──────── Selection ────────
C++ profile does not work

Hi I want to do op profiling on a TVM model with C++ API, and followed this discussion Profiling Report C++ - #15 by tkonolige

But it seems the profile function is not working properly. What’s wrong with my code? I didn’t find any doc either. Here goes my code segment:

  DLDevice dev{kDLCPU, 0};
  tvm::runtime::Module mod_factory = tvm::runtime::Module::LoadFromFile("model.so");

  // create the graph executor module
  tvm::runtime::Module gmod = mod_factory.GetFunction("default")(dev);
  tvm::runtime::PackedFunc set_input_f = gmod.GetFunction("set_input");
  tvm::runtime::PackedFunc get_output_f = gmod.GetFunction("get_output");
  tvm::runtime::PackedFunc get_graph_json_f = mod_factory.GetFunction("get_graph_json");
  tvm::runtime::PackedFunc run_f = gmod.GetFunction("run");

...... // Preparing for the input data

  std::string json = get_graph_json_f();

  int64_t device_type = kDLCPU;
  int64_t device_id = 0;
  tvm::runtime::Module executor = (*tvm::runtime::Registry::Get("tvm.graph_executor_debug.create"))(json, mod_factory, device_type, device_id);

  //Set up profiler
  tvm::runtime::PackedFunc debug_run_f = executor.GetFunction("run");  //Get inference function 'run'
  tvm::runtime::PackedFunc profile_f = executor.GetFunction("profile");
  tvm::runtime::PackedFunc debug_get_output_f = gmod.GetFunction("debug_get_output");
  tvm::Device cpu;
  cpu.device_type = kDLCPU;
  cpu.device_id = device_id;
  std::vector<tvm::Device> devices;
  devices.push_back(cpu);
  tvm::runtime::profiling::Profiler prof(devices, {});
  std::cout << "Start profiling\n";
  prof.Start();
  prof.StartCall("profile", cpu);

  auto start = getCurrentTime();

  // run the code
  for (int i=0; i<100; ++i) {
    run_f();
  }
  tvm::runtime::profiling::Report report = profile_f();  <<<<<<<<<<<<<<<<< This step failed
  prof.StopCall();
  prof.Stop();
  auto end = getCurrentTime();
  std::cout << (end - start)/1000/100 << "ms" << std::endl;

  std::cout << prof.Report()->AsTable() << std::endl;
  std::cout << report->AsTable() << std::endl;

Here is the error dumped out:

Start profiling
terminate called after throwing an instance of 'tvm::runtime::InternalError'
  what():  [20:35:39] /data/tvm-0.7/include/tvm/runtime/packed_func.h:1489: Function <anonymous> expects 1 arguments, but 0 were provided.
────────
Exercises to complete
• 1. In the TVM profiling post, how many arguments does the error say the function expects, and how many were provided?
• 2. Please carry on the TVM profiling post from the point where it stops.
The lines that come after this text have nothing to do with it.
──────── Given data ────────
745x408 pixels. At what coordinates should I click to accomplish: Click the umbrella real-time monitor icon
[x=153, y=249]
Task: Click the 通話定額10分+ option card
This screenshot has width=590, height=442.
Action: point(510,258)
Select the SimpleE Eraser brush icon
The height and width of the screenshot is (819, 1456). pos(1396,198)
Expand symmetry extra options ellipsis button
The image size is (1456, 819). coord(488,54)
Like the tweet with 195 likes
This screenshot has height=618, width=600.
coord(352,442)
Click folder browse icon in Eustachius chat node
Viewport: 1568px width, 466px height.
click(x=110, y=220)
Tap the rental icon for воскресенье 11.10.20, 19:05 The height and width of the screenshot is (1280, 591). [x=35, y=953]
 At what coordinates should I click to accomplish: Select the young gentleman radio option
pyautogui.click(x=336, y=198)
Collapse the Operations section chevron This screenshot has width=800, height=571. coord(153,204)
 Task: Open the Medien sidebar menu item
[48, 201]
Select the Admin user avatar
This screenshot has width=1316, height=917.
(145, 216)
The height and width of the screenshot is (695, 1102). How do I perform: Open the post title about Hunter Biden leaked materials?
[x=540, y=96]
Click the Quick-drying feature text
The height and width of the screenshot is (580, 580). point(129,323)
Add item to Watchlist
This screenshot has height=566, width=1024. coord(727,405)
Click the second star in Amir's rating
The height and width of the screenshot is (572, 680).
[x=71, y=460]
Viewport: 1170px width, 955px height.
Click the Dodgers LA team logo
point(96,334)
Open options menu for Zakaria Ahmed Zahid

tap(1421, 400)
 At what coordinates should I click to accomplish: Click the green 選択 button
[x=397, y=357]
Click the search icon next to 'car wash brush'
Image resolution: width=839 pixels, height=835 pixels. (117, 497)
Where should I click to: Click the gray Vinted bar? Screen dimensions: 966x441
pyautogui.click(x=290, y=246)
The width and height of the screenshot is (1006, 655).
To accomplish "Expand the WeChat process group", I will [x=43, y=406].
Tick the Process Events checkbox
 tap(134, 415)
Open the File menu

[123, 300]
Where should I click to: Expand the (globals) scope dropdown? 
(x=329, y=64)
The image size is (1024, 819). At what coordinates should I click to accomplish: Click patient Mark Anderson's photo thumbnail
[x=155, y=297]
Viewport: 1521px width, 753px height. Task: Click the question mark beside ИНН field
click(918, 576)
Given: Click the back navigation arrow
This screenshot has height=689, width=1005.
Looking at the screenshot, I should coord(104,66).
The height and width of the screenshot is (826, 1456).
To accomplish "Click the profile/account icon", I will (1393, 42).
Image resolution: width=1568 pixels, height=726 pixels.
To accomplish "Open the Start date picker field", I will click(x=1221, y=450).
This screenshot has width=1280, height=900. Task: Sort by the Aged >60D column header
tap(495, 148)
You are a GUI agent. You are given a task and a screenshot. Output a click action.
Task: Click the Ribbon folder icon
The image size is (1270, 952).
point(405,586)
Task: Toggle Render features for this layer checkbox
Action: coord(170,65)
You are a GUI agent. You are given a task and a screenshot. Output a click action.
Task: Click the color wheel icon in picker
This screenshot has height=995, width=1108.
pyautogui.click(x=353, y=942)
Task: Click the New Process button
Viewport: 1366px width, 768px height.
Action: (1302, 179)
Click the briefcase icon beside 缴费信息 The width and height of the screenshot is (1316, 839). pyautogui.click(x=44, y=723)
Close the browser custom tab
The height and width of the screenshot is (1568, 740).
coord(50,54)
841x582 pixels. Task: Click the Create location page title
────────
Answers to the exercise
• 1. It expects 1 argument, but 0 were provided.

• 2.
Stack trace:
  0: std::_Function_handler<void (tvm::runtime::TVMArgs, tvm::runtime::TVMRetValue*), tvm::runtime::TypedPackedFunc<tvm::runtime::profiling::Report (tvm::runtime::Array<tvm::runtime::profiling::MetricCollector, void>)>::AssignTypedLambda<tvm::runtime::GraphExecutorDebug::GetFunction(std::__cxx11::basic_string<char, std::char_traits<char>, std::allocator<char> > const&, tvm::runtime::ObjectPtr<tvm::runtime::Object> const&)::{lambda(tvm::runtime::Array<tvm::runtime::profiling::MetricCollector, void>)#5}>(tvm::runtime::GraphExecutorDebug::GetFunction(std::__cxx11::basic_string<char, std::char_traits<char>, std::allocator<char> > const&, tvm::runtime::ObjectPtr<tvm::runtime::Object> const&)::{lambda(tvm::runtime::Array<tvm::runtime::profiling::MetricCollector, void>)#5})::{lambda(tvm::runtime::TVMArgs const&, tvm::runtime::TVMRetValue*)#1}>::_M_invoke(std::_Any_data const&, tvm::runtime::TVMArgs&&, tvm::runtime::TVMRetValue*&&)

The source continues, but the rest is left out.